When I was a graduate student, I wrote cautious book reviews, ones that mostly summarized the book and its arguments, and made some statements as to how it fit in with/contributed to the current literature on the subject. My evaluations were always kept to a bare minimum: Who am I, I thought, to pass judgement on a scholar's work when I haven't even finished my dissertation?
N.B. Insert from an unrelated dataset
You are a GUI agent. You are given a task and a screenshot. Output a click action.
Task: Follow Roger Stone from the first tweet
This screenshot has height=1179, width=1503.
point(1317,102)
This changed a bit after I had published my first book. I had come to think that I knew enough to judge. I knew how to make connections between a book and its progenitors. I knew the difference between incremental contributions (most books) and the truly pathbreaking (rare), and how to praise both. I knew what was a legitimate criticism, and felt expert enough to level those, though I like to think I did so fairly.
But this book...
This book that I'm currently writing a review for has me out of my depth again. There are many things I understand, in terms of time, place, and context. But the approach is something that I'm wholly unfamiliar with. And frankly, that I find myself confused by. And this has me feeling like one of my undergraduates again: Are other people confused by this? Does the emperor have scanty clothing in some places? Or is this just my inexperience in this area, and everyone else who reads this book will immediately understand these things that I find confusing? Is the author eliding terminology? Or am I just not grasping the distinction?
I already feel myself retreating into that "cautious book reviewer" pose. But I'm going to give myself one more chance to try to understand what is going on here, to figure out who is responsible for the confusion. And then I'll write my book review as bravely as I can. But that may not be very much.
2 comments:
Wise to think about who might be responsible for the confusion. I do think that when someone takes on a different approach, or an unusual method, it's their job to help the reader who doesn't know it. Not to dumb it down, but to make things as clear as possible, remembering the reader.
Indeed, remember the reader is my writing mantra.
Odd about the meekness of students today, but all to true. As an undergrad, granted quite a few decades ago, discussion classes were so boring that I found it great fun to take on the "consensus" opinion with whatever alternative idea I could think of. One instructor asked me in private why I was such a contrarian, so I told him it was boring otherwise. He conceded that I made the class more interesting, but was disturbed by how often I "won" the discussions and how poorly the class did at finding the flaws in my arguments. Maybe I should have been a defense attorney.